> [GIVEN TEXT]:
:::

Each grid cell predicts K bounding boxes as well as P class probabilities. The bounding box prediction has 5 components: (x, y, w, h, confidence). The (x, y) coordinates represent the center of the box, relative to the grid cell location. Recall that if the center of the box is not inside the grid cell, then the cell is not responsible for it. Since objects can be of different sizes and can appear to be further away or nearer to the observer, all coordinates need to be normalized. You might want to look at the example below to see how the normalization is done.

Fig 1: Predicted bounding box (yellow), Ground-Truth (red) and coordinate normalization.

x = (196 – 160)/160 = 0,225

y = (226 – 160)/160 = 0,4125

w = 316/480 = 0,658

h = 188/480 = 0,391

These values are simply rewritings of coordinates and give no indication on the presence of an object or the lack thereof. We somehow need to give a measure of how confident we are that there actually is an object. In the paper cited above the author defines the confidence score as: ” Pr(Object) * IOU(pred, truth) . If no object exists in that cell, the confidence score should be zero. Otherwise we want the confidence score to equal the intersection over union (IOU) between the predicted box and the ground truth.”

:::

Data entries:

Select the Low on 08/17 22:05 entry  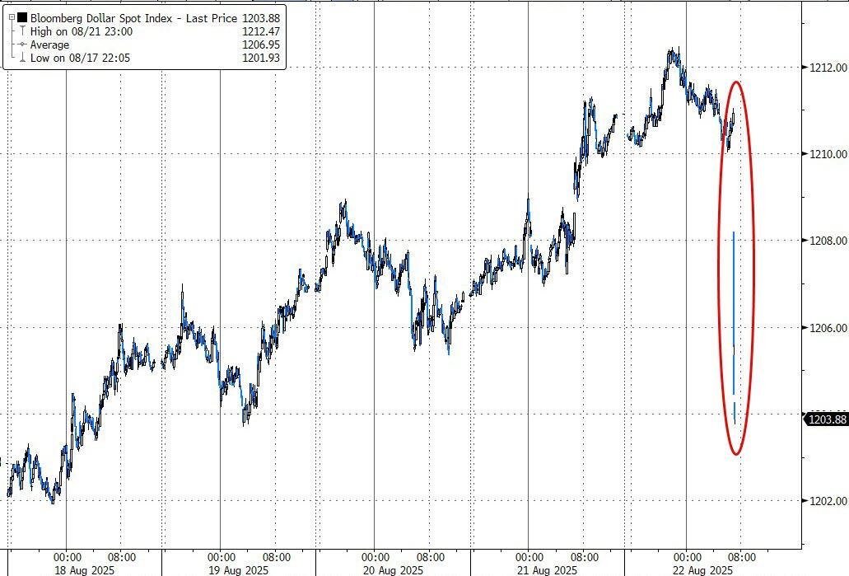(80, 59)
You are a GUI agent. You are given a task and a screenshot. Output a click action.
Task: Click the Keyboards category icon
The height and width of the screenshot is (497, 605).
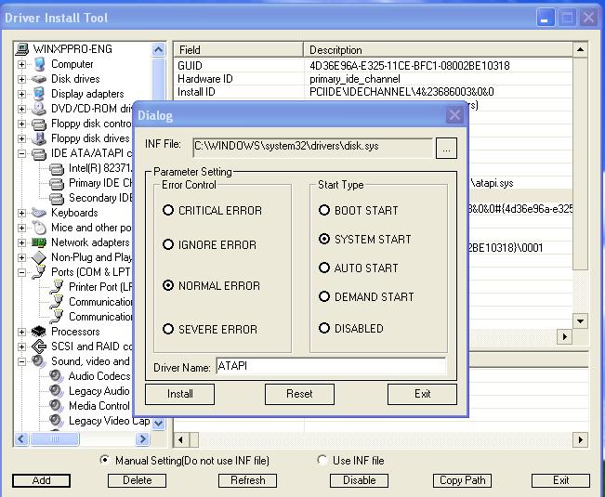[x=39, y=213]
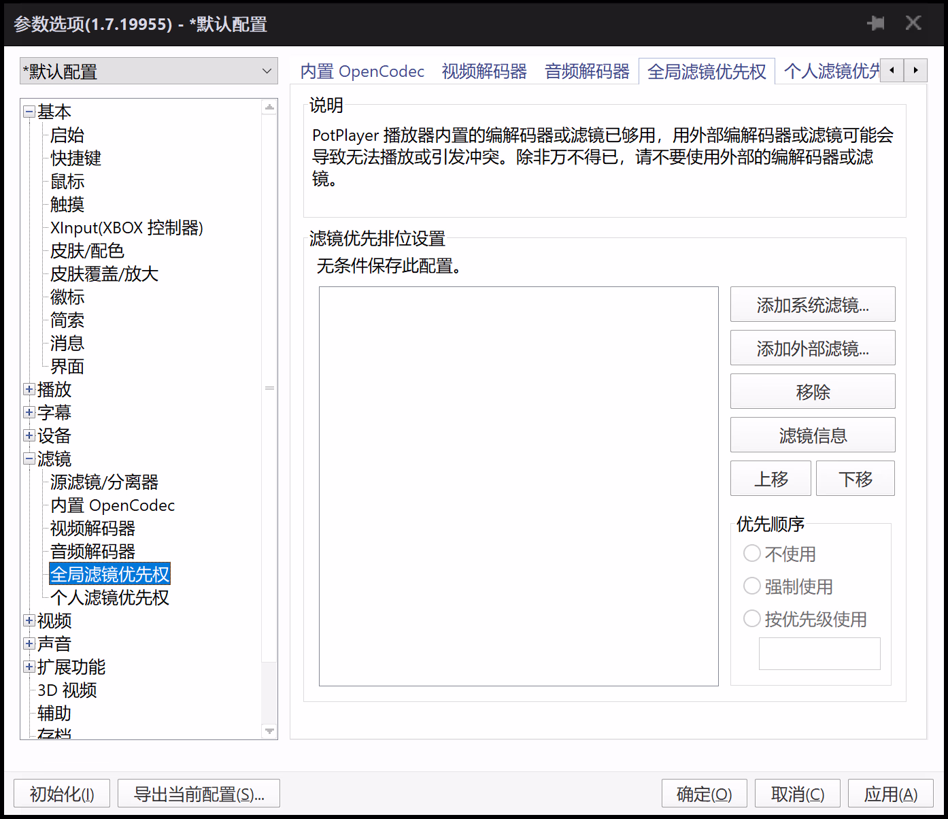Open the 默认配置 profile dropdown
This screenshot has width=948, height=819.
click(x=148, y=71)
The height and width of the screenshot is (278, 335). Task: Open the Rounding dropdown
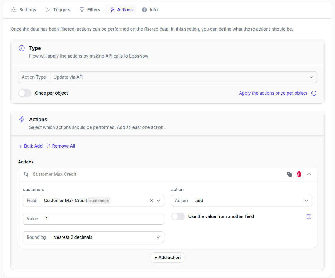pyautogui.click(x=106, y=237)
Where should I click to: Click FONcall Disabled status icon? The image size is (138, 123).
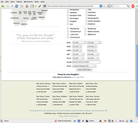[63, 121]
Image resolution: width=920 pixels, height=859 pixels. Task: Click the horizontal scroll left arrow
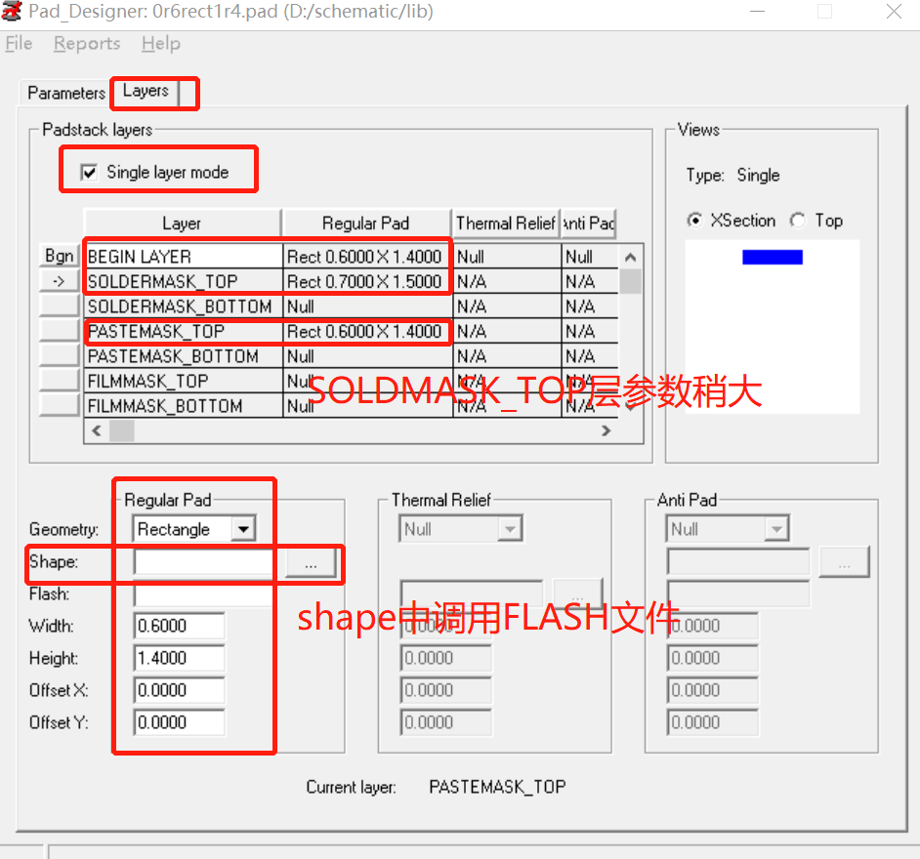point(97,431)
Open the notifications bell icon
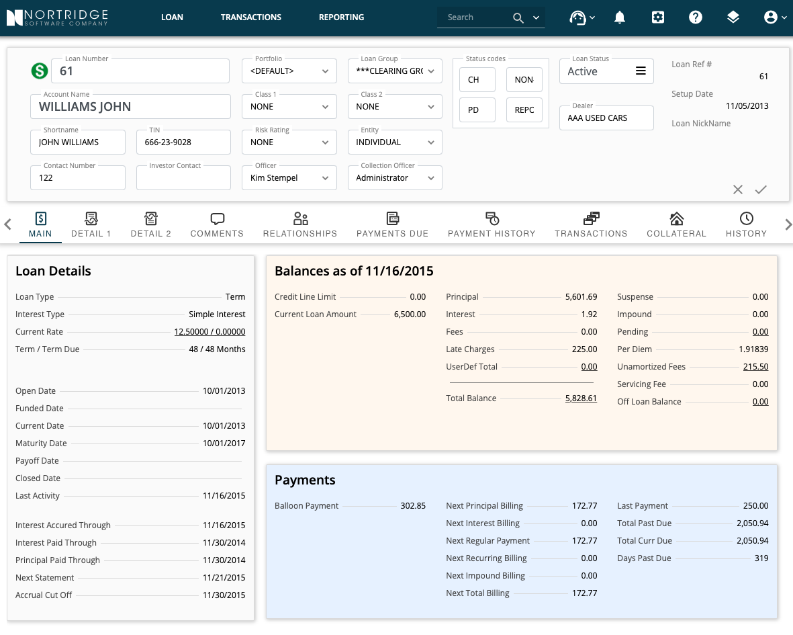Image resolution: width=793 pixels, height=635 pixels. pyautogui.click(x=619, y=17)
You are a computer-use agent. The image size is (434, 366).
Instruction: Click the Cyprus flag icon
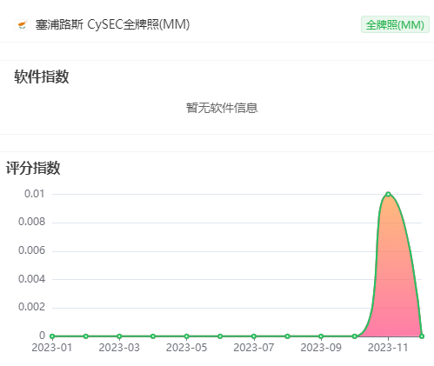(x=23, y=25)
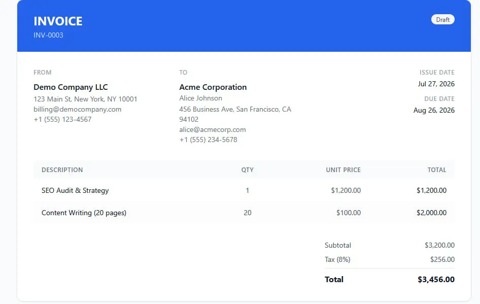Click the UNIT PRICE column header

[343, 170]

:::

> [GIVEN TASK]: Go on with the passage about bounding box predictions, picking up right after its final sentence.

> [THE ANSWER]:
What is the intersection over union (IoU)? IoU is a metric that measures the accuracy of an object detector on a particular dataset. Simply put, it compares the overlap of what is called the Ground-Truth, which is a perfectly fitted bounding box around a specific obejct (as the red box around the airplane in the fig 1), with a predicted bounding box (as the yellow box around the airplane in fig 1). You might ask how the ground-truth is obtained. Well, it is most commonly the bounding box that has been places around the object during the manual annotation process. Yes! A lot of the work is done by hand and it is of huge importance that this work be done with high precision. We’ll describe the process further down in the blog.

So, basically, the IoU is simply the ratio between the area of the union of the ground-truth bounding box and the predicted bounding box and their intersection, as can be seen in the picture below (fig 2).


Fig 2: Illustration of the calculation of the confidence score.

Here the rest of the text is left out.